それは、同級生の女の子の訃報を知らせる手紙でした。癌だったそうです。
その手紙には、手術して一旦元気を取り戻したとき、一緒に上野の美術館に行って楽しいひとときをすごしたのがいい思い出です、と書いていました。
別の友人にその話をしたら、「運命だよ」と言ってました。冷たい言い方に聞こえますが、しかし、私達はもはやそんな言い方をするしかないのかもしれません。
死にたいやつは死なしておけ、俺はこれから朝飯だ
これは、昔、作家の吉行淳之介さんのエッセイの中で紹介されていた詩の一節です。作者の名前も詩の題名も覚えていないけど、このフレーズだけが何故か頭に残っている、と吉行さんは書いていました。
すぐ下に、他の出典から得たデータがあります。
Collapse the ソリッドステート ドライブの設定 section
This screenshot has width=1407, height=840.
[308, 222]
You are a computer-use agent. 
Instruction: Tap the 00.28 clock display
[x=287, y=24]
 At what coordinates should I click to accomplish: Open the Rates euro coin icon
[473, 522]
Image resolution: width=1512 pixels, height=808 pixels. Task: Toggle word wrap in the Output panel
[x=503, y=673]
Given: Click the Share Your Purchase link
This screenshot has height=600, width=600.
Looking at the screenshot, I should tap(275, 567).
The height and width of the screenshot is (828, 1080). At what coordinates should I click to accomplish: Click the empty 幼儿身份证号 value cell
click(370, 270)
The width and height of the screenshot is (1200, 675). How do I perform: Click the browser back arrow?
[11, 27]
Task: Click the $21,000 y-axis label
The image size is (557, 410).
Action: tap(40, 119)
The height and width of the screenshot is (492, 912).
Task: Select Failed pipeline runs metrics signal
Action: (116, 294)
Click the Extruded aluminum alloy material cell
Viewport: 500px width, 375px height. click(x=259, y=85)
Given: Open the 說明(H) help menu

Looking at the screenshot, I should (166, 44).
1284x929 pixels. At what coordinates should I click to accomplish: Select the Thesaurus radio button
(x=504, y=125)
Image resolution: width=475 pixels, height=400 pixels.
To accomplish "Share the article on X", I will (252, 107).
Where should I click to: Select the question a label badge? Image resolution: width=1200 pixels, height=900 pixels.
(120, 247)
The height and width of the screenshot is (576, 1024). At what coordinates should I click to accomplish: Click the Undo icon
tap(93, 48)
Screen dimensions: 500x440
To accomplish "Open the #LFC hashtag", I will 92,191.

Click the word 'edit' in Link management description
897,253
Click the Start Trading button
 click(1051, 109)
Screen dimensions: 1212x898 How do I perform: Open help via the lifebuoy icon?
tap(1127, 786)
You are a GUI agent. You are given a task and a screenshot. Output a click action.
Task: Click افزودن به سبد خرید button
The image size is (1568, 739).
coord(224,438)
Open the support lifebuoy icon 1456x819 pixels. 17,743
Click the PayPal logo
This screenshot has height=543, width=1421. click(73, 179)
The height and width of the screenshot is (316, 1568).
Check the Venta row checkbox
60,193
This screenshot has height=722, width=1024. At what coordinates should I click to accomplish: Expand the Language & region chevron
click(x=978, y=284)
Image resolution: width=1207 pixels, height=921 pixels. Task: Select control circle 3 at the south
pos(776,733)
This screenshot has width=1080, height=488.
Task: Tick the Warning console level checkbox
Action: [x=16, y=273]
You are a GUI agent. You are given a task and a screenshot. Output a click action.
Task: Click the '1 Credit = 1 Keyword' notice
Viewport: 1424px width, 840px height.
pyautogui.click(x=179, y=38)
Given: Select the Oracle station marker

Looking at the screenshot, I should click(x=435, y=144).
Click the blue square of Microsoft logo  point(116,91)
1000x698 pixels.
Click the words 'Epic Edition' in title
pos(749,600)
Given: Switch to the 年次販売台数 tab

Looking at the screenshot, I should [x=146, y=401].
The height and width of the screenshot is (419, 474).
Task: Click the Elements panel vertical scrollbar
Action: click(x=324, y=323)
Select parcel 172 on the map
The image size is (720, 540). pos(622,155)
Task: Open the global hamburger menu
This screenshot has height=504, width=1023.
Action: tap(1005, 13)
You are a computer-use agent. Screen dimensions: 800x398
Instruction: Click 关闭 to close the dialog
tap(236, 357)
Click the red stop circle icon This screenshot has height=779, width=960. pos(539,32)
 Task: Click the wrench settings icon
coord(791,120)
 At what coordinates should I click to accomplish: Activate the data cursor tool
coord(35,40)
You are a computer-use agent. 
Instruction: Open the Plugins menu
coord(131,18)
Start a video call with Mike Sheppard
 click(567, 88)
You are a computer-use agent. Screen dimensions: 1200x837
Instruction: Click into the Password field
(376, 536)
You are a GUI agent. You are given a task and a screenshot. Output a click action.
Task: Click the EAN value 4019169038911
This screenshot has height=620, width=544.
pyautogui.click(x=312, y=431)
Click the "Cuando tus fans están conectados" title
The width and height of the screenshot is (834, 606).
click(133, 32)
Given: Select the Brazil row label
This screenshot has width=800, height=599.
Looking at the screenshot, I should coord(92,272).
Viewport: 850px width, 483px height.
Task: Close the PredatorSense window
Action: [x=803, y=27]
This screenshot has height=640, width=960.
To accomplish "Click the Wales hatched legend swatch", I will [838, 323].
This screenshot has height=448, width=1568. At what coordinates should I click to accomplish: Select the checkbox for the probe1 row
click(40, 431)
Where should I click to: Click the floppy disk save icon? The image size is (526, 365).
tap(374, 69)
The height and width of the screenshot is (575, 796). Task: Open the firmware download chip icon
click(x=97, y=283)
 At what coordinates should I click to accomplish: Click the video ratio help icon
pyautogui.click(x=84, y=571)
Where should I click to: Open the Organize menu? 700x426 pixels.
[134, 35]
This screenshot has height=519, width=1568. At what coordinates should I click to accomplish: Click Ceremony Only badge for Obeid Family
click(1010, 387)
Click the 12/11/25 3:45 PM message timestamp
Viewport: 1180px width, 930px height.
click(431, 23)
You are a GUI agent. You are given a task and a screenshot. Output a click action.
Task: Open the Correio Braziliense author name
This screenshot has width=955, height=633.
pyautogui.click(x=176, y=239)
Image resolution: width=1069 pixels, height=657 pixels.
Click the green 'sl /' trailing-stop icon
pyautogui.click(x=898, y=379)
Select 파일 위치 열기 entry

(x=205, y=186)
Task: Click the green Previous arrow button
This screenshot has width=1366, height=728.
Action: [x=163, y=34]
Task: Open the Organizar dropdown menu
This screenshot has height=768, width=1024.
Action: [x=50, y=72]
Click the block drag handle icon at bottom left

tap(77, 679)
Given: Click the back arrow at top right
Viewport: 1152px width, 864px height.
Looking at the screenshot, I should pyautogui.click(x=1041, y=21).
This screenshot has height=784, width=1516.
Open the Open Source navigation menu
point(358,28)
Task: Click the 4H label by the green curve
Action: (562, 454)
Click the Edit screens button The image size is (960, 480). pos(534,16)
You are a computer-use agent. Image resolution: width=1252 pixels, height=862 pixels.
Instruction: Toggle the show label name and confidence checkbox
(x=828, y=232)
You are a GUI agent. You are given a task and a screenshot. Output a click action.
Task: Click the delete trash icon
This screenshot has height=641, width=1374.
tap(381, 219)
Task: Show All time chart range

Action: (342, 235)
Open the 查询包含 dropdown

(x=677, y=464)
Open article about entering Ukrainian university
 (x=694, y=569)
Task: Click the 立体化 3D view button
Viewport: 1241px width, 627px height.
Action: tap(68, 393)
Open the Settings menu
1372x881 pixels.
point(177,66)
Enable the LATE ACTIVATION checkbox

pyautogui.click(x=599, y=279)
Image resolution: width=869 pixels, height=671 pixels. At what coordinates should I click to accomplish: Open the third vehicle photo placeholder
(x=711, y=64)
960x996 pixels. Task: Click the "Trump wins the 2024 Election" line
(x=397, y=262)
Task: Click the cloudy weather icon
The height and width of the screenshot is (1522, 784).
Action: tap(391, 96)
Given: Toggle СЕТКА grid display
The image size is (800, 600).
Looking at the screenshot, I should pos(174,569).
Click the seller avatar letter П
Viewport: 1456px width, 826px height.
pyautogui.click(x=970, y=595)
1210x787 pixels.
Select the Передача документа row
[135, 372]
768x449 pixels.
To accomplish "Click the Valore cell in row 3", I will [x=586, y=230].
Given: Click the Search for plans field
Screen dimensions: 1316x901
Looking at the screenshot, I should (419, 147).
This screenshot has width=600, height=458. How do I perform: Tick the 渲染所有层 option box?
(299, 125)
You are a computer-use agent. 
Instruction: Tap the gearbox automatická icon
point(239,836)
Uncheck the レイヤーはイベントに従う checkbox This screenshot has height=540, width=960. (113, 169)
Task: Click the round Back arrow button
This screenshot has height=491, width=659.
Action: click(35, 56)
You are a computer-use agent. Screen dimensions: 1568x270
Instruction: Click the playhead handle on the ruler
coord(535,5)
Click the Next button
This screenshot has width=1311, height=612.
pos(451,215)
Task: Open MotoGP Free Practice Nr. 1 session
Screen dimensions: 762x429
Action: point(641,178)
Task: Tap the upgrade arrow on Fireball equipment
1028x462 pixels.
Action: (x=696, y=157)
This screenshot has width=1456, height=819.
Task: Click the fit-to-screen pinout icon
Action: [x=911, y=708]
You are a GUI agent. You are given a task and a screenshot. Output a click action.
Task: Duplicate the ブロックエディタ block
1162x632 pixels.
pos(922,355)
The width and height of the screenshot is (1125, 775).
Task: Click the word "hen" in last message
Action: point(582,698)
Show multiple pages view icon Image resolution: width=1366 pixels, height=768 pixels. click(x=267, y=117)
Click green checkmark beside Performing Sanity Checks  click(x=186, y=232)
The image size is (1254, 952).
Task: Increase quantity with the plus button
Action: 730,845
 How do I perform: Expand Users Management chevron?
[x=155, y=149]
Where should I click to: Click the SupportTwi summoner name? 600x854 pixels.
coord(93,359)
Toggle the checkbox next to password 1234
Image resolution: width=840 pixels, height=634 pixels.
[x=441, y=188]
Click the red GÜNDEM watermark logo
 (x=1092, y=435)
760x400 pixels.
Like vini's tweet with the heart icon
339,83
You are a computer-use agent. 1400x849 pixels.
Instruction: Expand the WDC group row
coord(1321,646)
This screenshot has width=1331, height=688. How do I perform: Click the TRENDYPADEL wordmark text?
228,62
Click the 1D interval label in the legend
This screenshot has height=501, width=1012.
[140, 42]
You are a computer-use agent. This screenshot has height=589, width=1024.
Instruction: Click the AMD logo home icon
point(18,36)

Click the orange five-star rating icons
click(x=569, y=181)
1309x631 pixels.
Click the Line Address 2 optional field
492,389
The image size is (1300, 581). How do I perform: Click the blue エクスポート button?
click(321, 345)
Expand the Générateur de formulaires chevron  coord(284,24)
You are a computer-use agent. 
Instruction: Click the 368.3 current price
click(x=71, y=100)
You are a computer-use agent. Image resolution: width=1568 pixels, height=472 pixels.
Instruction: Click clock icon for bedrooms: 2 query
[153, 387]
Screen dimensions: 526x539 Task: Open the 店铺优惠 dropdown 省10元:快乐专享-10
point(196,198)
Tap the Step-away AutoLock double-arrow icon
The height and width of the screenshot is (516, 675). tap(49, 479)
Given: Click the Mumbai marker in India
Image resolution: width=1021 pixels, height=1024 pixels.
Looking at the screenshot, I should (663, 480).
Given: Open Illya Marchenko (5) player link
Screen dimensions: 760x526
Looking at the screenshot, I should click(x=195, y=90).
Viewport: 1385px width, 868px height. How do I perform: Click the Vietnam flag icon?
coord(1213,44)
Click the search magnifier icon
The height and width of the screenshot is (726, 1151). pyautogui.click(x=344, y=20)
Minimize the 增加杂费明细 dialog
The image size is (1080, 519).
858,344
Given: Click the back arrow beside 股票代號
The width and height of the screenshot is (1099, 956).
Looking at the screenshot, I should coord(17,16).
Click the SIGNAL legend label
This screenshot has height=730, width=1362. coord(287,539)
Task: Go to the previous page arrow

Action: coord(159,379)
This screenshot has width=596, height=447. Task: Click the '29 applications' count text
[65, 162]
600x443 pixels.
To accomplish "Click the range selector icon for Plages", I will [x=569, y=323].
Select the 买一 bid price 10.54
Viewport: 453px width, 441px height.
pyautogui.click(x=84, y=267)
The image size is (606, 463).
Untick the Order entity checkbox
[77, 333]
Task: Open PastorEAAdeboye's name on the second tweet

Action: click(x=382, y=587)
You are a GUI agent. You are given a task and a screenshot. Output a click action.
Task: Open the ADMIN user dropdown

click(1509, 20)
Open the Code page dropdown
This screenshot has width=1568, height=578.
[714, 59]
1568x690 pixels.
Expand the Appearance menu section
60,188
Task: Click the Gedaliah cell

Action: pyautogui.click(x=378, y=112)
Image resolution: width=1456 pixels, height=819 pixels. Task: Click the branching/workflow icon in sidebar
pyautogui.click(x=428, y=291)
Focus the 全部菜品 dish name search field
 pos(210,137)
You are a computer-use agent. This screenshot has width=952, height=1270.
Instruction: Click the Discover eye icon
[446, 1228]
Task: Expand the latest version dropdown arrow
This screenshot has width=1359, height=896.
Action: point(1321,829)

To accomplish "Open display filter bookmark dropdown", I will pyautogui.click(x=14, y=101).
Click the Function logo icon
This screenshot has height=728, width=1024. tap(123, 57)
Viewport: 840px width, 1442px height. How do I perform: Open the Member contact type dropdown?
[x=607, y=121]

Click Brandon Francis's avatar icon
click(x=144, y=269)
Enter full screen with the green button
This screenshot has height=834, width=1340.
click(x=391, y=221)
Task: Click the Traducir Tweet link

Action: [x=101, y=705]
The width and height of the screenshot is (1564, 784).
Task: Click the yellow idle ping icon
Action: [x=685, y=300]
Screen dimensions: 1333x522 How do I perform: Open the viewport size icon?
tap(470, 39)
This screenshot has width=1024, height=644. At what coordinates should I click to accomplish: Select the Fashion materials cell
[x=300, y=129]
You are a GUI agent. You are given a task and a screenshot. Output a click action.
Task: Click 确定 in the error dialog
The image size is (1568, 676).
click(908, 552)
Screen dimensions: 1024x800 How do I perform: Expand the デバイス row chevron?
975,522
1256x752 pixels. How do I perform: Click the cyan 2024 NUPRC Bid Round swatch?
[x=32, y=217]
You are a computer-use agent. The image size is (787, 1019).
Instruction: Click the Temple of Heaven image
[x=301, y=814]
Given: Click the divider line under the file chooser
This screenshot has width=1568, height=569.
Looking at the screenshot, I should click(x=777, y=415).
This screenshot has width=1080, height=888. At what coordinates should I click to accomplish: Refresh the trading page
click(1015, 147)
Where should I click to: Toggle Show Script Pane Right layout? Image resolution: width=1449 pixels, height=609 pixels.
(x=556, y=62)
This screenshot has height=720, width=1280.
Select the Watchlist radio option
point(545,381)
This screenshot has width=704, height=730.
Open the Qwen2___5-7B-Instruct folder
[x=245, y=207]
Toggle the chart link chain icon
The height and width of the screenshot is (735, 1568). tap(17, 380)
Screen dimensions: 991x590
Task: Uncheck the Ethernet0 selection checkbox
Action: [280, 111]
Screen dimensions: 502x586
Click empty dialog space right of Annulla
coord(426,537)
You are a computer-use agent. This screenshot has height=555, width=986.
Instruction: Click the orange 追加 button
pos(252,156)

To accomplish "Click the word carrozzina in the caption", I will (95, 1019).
この作者の気持はすごくわかりますね。「運命だよ」と言った友人の気持も同じだったのではないでしょうか。
このところ、以前親しくしていた人の悲しい知らせがつづいています。いづれも鬼籍に入るにはまだ早すぎる年齢の人達ばかりです。
先日も仕事で親しくさせていただいた方が亡くなりました。
別に胸騒ぎがしたわけでもないのですが、ふと思いついて、その方の仕事先を訪ねたところ、事務の女性から「エッ、知らなかったんですか? 昨日、葬儀だったんですよ」と言われてびっくりしました。仕事を終えて職場を出た途端倒れて、そのまま還らぬ人となったのだそうです。
お宅に伺うと、奥さんから「連絡しなくてすいませんでした」と言われました。急に亡くなったので、住所録もどこに仕舞ってあるかわからなかったのだそうです。
その方からもらったメールが今も受信フォルダに残ったままです。そのメールを読み返すたびに悲しくもあるけれどなんだか不思議な気持になります。
「倶会一処」
人生は出会いと別れのくり返しと言いますが、これからも何度も何度もこの言葉を胸の内でくり返さなければならないのでしょうか。